Он придвинул к кровати стул:
— Поздравляю с премией!
— Ты знал о ней. Ты каждый день ездил в город, а бывая там, ты читаешь «Нью-Йорк тайме». Почему ты мне ничего не сказал? Раз ты не добился писательского успеха, значит, и мне нельзя?
— Нет, Кейт. Я только хотел сохранить наш мир. Я не ревную. Сколько бы ты ни написала бестселлеров…
— Я не считаю себя в чем-то лучше тебя. Ты заслуживаешь такого же успеха, и мне жаль, что мир так несправедлив и ты не получил признания. Но я не могу из-за этого отказаться от писательства. Я не могу пригибаться ниже своего уровня.
— Пригибаться до моего? — Он покачал головой. — Я не хотел, чтобы опять закрутился этот балаган. Бесконечные интервью, ток-шоу, банкеты… и как там оно еще называется. Чтобы все стало как раньше. Эти полгода, прожитые здесь, принесли нам столько хорошего.
— Я не выдержу, если от меня останется только тень, которая утром скрывается в кабинете за письменным столом, а вечером сидит с тобой у камина и раз в неделю играет в семейную жизнь.
— Мы же не сидим просто так у камина, мы разговариваем, и мы не играем в семейную жизнь, мы ее ведем.
— Ты отлично понимаешь, что я хочу сказать. Тем, чем я была для тебя в последние полгода, могла бы вместо меня быть любая женщина, которая тихо занимается своими делами, мало говорит, а ночью рада притулиться у тебя под боком. Я не могу жить с мужчиной, который из зависти хочет, чтобы от меня, кроме этого, ничего не осталось. Или который только это и любит.
— Что ты этим хочешь сказать?
— Мы уходим от тебя. Мы переезжаем…
— Вы? Ты и Рита? Ребенок, которого я пеленал и купал, для которого я готовил еду и которого научил читать и писать? За которым я ухаживал во время болезни? Ни один судья не присудит тебе Риту!
— После твоего сегодняшнего покушения?
— Моего покушения? — Он снова покачал головой. — Не было никакого покушения. Я только попытался от всего отключиться — от телефона и Интернета, ну и от всего остального отгородиться.
— Это было покушение. И водитель, который доставил меня сюда, сообщит об этом шерифу.
До сих пор он сидел на стуле, понурясь и опустив голову. Но тут он выпрямился:
— Я забрал оттуда машину и приехал на ней сюда. Заграждение уже убрано. Единственное, что выяснит шериф, — это то, что ты везла в машине ребенка, не посадив его в детское сиденье и не закрепив ремень безопасности. — Он посмотрел на жену. — Ни один судья не присудит тебе Риту.

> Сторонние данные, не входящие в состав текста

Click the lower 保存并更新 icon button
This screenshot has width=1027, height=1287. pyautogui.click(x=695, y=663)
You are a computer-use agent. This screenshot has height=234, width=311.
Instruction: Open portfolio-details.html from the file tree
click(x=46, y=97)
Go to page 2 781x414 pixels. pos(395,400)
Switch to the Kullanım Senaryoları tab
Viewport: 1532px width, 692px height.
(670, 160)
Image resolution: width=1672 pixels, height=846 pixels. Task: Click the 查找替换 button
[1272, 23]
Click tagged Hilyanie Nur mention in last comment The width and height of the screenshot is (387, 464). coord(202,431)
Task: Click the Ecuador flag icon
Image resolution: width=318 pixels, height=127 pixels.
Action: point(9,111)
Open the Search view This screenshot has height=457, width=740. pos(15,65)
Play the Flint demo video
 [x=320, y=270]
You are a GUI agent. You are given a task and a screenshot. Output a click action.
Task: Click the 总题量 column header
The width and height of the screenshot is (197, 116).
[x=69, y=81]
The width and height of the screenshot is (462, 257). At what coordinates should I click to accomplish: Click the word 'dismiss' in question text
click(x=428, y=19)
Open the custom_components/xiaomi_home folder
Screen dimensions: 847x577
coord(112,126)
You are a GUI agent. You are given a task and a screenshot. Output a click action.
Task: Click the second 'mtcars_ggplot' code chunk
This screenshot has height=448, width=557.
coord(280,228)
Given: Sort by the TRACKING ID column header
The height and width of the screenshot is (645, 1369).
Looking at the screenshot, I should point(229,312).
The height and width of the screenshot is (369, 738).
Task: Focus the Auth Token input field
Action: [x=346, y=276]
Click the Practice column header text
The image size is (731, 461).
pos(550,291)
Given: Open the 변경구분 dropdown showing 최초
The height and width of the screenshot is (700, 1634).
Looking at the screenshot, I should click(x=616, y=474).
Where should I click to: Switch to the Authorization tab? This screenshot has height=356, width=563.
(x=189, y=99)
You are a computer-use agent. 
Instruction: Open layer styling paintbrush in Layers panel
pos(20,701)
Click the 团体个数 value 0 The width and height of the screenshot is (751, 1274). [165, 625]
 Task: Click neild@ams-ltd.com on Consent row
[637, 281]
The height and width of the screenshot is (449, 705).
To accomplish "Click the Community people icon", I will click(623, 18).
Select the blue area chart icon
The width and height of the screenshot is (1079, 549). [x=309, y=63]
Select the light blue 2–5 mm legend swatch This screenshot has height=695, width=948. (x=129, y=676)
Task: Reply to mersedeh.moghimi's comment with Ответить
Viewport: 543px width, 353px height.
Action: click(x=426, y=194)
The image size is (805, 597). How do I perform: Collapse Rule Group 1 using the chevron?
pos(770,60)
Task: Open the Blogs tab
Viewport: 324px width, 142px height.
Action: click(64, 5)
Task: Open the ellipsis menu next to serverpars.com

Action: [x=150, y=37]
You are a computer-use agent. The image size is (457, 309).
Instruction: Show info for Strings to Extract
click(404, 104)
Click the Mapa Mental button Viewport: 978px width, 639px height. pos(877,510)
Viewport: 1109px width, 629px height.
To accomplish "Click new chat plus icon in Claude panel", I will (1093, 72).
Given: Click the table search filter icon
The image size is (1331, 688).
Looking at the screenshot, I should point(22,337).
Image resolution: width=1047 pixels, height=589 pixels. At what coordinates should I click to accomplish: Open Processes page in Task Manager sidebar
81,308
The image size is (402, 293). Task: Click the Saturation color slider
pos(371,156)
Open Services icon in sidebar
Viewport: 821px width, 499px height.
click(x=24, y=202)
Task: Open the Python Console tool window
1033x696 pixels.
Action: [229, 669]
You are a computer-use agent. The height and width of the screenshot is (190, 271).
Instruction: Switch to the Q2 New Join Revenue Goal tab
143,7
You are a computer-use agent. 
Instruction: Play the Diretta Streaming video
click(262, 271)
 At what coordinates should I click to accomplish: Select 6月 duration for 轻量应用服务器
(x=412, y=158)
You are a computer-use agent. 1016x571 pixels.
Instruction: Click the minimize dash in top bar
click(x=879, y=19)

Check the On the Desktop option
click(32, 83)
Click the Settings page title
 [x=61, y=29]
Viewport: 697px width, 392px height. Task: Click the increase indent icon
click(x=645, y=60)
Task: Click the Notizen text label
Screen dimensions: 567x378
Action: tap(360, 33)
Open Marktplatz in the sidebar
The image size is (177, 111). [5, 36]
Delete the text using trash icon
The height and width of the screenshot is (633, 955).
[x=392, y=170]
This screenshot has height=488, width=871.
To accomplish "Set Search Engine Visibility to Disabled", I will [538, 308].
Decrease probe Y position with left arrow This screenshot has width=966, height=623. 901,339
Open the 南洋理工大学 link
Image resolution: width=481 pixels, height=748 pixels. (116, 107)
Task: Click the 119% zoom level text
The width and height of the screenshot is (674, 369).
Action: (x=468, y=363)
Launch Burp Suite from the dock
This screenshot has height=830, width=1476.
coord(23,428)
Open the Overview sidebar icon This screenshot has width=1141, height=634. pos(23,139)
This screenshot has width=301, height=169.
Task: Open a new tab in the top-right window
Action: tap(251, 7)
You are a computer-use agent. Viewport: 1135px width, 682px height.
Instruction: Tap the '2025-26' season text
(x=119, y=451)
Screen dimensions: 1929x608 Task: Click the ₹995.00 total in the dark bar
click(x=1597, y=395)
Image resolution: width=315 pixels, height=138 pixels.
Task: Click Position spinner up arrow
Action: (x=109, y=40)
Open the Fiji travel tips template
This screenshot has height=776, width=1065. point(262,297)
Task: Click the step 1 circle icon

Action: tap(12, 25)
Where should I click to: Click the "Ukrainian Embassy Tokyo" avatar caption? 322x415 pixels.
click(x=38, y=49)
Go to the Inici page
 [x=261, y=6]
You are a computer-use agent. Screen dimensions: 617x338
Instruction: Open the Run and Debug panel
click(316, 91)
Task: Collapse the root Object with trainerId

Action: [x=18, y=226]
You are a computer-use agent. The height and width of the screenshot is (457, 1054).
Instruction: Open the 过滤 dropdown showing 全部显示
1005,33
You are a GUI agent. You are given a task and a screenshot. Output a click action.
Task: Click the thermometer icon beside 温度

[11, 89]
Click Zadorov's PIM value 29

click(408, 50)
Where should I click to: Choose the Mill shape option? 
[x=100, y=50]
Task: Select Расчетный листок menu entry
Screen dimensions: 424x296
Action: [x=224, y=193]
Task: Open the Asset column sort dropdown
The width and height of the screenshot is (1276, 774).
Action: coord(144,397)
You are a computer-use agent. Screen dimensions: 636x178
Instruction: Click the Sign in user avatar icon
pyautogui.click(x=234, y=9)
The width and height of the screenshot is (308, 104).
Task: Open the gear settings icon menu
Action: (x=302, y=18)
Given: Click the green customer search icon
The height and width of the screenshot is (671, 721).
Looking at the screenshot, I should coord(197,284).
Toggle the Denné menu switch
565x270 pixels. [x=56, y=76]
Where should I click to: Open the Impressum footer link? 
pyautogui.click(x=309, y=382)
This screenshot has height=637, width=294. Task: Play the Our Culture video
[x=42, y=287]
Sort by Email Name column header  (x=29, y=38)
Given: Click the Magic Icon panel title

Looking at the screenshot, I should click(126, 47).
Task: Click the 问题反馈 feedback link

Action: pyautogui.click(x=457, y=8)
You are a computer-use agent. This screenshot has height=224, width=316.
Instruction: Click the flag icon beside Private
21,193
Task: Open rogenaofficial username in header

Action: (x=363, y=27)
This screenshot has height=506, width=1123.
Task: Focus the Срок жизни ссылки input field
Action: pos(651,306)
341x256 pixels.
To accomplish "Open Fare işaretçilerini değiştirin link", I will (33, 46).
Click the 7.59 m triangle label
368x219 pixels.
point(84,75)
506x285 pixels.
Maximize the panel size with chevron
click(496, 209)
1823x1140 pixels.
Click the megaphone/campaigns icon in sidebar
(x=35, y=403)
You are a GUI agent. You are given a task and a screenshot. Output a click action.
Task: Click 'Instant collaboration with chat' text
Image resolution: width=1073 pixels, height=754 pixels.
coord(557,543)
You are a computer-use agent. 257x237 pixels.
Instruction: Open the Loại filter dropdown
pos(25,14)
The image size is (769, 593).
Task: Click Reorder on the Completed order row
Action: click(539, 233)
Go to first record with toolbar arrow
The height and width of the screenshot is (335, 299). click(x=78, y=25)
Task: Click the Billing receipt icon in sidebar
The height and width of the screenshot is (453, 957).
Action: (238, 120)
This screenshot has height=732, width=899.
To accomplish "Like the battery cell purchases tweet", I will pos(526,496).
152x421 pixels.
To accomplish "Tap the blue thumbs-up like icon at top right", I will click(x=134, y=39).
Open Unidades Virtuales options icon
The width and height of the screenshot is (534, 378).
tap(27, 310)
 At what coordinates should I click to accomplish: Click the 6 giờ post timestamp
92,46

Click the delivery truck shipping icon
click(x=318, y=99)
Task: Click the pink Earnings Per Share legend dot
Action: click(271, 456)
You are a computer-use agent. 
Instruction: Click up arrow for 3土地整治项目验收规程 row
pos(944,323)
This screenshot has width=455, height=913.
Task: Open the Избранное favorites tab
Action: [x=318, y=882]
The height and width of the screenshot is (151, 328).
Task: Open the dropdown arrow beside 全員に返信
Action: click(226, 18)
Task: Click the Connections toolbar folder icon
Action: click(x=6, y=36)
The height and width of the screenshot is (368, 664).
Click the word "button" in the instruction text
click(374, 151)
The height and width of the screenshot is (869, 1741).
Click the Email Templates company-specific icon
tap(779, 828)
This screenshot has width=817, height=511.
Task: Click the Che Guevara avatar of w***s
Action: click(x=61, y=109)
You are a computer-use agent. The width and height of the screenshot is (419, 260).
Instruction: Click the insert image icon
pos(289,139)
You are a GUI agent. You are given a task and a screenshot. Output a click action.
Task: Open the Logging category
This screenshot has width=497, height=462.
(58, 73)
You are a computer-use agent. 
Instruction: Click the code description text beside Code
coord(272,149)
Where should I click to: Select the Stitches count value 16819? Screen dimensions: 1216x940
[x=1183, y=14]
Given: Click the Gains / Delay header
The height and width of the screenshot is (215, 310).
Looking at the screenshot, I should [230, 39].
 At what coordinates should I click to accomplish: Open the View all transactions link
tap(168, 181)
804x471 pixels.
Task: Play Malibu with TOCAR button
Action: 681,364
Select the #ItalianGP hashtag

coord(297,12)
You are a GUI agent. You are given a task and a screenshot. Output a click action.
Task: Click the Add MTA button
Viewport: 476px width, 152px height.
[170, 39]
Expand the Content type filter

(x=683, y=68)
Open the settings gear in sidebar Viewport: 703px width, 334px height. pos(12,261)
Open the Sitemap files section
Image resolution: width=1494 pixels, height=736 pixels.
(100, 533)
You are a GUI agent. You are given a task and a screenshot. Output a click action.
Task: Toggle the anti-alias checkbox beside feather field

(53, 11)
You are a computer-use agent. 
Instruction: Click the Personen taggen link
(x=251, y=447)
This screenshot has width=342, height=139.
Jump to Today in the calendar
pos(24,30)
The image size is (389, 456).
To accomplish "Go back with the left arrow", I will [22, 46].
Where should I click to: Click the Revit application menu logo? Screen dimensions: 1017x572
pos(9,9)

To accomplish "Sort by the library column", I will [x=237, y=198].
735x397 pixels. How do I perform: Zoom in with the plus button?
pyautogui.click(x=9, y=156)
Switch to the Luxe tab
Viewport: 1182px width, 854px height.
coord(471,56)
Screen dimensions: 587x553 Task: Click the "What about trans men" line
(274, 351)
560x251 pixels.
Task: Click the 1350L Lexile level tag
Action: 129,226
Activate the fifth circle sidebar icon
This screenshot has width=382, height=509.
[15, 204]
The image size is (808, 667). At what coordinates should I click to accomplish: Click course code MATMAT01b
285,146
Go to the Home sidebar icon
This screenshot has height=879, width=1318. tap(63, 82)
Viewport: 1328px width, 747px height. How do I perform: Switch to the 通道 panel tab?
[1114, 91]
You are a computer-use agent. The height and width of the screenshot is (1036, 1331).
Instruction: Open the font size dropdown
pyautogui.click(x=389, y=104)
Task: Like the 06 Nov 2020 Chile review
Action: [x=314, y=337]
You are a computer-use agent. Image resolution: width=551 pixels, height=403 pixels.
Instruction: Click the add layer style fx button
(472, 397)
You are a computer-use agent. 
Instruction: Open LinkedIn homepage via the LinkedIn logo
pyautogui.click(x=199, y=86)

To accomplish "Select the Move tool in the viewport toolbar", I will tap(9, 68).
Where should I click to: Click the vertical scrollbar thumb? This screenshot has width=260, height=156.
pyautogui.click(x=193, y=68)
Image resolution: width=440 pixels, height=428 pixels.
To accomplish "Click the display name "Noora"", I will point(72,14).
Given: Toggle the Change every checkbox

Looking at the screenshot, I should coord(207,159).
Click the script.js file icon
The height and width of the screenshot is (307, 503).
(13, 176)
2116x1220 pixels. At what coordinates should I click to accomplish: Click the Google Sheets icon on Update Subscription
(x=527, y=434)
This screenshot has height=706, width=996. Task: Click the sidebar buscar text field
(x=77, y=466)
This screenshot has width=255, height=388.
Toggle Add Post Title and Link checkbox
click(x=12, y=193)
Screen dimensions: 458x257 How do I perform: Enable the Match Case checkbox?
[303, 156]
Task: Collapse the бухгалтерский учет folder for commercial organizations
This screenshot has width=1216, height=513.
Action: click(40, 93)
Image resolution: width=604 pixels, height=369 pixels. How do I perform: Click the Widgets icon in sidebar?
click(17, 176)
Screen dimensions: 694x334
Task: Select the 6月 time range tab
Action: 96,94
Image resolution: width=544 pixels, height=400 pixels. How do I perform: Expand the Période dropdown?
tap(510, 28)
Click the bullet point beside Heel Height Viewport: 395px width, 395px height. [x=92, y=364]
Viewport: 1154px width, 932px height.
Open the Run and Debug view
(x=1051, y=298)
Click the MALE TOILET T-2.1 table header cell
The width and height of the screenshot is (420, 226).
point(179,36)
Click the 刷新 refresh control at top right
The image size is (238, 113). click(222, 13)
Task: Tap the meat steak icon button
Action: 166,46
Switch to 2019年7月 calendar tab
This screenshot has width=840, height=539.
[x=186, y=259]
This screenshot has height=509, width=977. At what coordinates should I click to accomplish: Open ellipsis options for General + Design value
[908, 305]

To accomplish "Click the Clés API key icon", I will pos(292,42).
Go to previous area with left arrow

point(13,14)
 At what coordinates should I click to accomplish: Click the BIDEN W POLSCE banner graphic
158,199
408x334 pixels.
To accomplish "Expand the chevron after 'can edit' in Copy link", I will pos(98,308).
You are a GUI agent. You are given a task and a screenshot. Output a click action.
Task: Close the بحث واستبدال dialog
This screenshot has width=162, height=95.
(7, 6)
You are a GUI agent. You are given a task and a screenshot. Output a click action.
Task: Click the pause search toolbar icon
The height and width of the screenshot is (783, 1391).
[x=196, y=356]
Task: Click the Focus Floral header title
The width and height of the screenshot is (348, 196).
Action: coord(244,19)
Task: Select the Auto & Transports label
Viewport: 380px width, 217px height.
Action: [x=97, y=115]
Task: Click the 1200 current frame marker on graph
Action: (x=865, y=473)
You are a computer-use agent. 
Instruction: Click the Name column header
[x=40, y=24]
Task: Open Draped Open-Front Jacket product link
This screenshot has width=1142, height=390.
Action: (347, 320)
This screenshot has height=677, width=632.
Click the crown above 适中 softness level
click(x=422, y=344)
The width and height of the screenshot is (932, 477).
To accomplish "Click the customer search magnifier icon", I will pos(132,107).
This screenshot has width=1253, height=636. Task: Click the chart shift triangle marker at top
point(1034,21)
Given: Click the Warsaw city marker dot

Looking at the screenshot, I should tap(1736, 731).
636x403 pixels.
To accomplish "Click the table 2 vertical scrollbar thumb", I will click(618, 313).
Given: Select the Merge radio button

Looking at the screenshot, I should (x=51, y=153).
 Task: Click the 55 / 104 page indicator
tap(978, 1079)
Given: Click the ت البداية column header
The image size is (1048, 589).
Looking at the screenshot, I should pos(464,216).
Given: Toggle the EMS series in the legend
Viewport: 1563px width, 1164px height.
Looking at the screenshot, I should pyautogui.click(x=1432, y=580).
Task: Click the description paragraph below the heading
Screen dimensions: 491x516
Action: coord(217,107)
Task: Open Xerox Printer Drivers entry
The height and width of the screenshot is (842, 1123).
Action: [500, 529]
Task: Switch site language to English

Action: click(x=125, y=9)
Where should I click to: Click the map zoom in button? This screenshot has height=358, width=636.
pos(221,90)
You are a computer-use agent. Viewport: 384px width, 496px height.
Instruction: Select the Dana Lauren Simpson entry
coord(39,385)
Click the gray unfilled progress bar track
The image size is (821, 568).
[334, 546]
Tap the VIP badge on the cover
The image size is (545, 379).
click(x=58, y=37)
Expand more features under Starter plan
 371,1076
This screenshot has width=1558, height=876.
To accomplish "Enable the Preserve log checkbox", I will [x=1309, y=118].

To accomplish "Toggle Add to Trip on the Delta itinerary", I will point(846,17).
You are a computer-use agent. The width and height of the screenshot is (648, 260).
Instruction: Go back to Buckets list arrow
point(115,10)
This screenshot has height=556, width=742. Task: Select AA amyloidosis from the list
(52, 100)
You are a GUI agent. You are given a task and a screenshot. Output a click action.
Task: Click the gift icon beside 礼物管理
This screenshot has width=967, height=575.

Так что придется тебе остаться со мной.
Какой взгляд она на него бросила? Ненавидящий? Этого не могло быть. Оторопелый. Болит у нее не сломанная рука и не сломанные ребра. Болит в ней досада на то, что он перечеркнул ее планы. Она не хочет осознать, что больше не сможет поступать, как ей вздумается, не считаясь с его мнением. Так пускай же наконец поймет!
Он поднялся:
— Я люблю тебя, Кейт!
По какому праву она глядит на него с таким ужасом? По какому праву заявляет: «Ты сошел с ума»?